Question 70: A 43-year-old woman comes to the physician because of a 3-month history of increased flow and duration of her menses. Menses previously occurred at regular 28-day intervals and lasted 5 days with normal flow. They now last 8–9 days and the flow is heavy with the passage of clots. During this period, she has also had lower abdominal pain that begins 2–3 days prior to onset of her menses and lasts for 2 days after the end of her menses. She has three children. Her mother died of endometrial cancer at the age of 61 years. Her temperature is 37°C (98.6°F), pulse is 86/min, and blood pressure is 110/70 mm Hg. Pelvic examination shows a uniformly enlarged, boggy uterus consistent in size with an 8-week gestation that is tender on palpation. A urine pregnancy test is negative. Which of the following is the most likely cause of this patient's findings?
A. Benign tumor of the myometrium
B. Endometrial tissue within the uterine wall (Correct Answer)

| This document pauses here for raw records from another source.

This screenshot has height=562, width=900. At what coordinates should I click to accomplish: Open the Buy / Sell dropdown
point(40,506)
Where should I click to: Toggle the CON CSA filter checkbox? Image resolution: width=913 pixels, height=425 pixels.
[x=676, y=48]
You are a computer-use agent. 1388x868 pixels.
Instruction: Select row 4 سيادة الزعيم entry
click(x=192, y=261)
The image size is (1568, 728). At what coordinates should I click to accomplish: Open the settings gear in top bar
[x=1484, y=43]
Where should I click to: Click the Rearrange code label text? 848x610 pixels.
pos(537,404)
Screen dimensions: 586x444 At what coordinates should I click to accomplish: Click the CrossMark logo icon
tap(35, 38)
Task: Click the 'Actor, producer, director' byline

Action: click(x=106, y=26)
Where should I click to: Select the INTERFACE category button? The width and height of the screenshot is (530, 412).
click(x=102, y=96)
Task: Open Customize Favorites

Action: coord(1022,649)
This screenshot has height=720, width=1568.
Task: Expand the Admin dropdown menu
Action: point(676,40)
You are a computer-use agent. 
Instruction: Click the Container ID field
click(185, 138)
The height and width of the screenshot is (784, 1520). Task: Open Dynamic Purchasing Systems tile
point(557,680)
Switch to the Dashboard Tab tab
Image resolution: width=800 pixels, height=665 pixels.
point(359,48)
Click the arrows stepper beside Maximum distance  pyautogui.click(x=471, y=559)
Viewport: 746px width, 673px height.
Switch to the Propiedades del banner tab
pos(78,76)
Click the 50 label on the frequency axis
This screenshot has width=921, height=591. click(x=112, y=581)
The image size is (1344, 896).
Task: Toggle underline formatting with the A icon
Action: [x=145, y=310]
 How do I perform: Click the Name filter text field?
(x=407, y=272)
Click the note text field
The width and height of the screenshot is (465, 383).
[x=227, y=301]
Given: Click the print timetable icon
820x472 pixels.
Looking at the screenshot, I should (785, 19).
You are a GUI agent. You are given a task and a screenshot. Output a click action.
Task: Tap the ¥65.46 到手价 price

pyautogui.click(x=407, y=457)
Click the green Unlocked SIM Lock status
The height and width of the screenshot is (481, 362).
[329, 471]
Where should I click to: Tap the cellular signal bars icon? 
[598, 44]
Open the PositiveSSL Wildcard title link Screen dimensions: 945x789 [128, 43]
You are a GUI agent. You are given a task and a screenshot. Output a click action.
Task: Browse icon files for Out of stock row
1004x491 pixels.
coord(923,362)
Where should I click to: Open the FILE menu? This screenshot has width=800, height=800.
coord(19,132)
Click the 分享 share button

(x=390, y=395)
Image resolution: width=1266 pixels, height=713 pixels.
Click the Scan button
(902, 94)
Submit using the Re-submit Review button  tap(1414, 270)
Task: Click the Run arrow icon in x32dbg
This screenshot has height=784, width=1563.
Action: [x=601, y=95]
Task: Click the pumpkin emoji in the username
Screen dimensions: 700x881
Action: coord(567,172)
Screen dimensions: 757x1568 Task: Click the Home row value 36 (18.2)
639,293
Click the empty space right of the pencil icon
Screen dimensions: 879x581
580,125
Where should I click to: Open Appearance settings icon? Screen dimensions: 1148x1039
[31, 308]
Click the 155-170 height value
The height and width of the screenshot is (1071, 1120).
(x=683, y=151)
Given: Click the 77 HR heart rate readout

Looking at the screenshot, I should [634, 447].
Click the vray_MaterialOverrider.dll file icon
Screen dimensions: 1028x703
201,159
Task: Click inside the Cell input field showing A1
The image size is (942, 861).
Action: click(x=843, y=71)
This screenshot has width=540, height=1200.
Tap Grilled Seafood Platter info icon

C. Pedunculated endometrial mass
D. Inflammation of the endometrium
E. Abnormal thickening of endometrial tissue
Explanation: ***Endometrial tissue within the uterine wall***
- This description is characteristic of **adenomyosis**, where **endometrial glands and stroma** are present within the **myometrium**.
- Symptoms like **dysmenorrhea**, **menorrhagia**, and a **uniformly enlarged, boggy, and tender uterus** are classic presentations of adenomyosis.
*Benign tumor of the myometrium*
- This refers to **leiomyomas (fibroids)**, which can cause **menorrhagia** and an **enlarged uterus**.
- However, leiomyomas typically result in an **irregularly enlarged uterus** and are less commonly associated with the diffuse tenderness described.
*Pedunculated endometrial mass*
- This typically refers to an **endometrial polyp**, which can cause **abnormal uterine bleeding** and sometimes intermenstrual bleeding.
- However, polyps do not usually cause a **uniformly enlarged, boggy, and tender uterus**.
*Inflammation of the endometrium*
- This describes **endometritis**, which is often associated with infection and can cause **pelvic pain**, fever, and abnormal bleeding.
- Endometritis would not typically present with a **uniformly enlarged, boggy uterus** in the absence of acute infection signs like fever or foul-smelling discharge.
*Abnormal thickening of endometrial tissue*
- This refers to **endometrial hyperplasia**, which is a proliferation of endometrial glands that can cause **abnormal uterine bleeding**.
- While it can cause heavy bleeding, it does not typically lead to a **tender, uniformly enlarged, and boggy uterus** on palpation in the same manner as adenomyosis.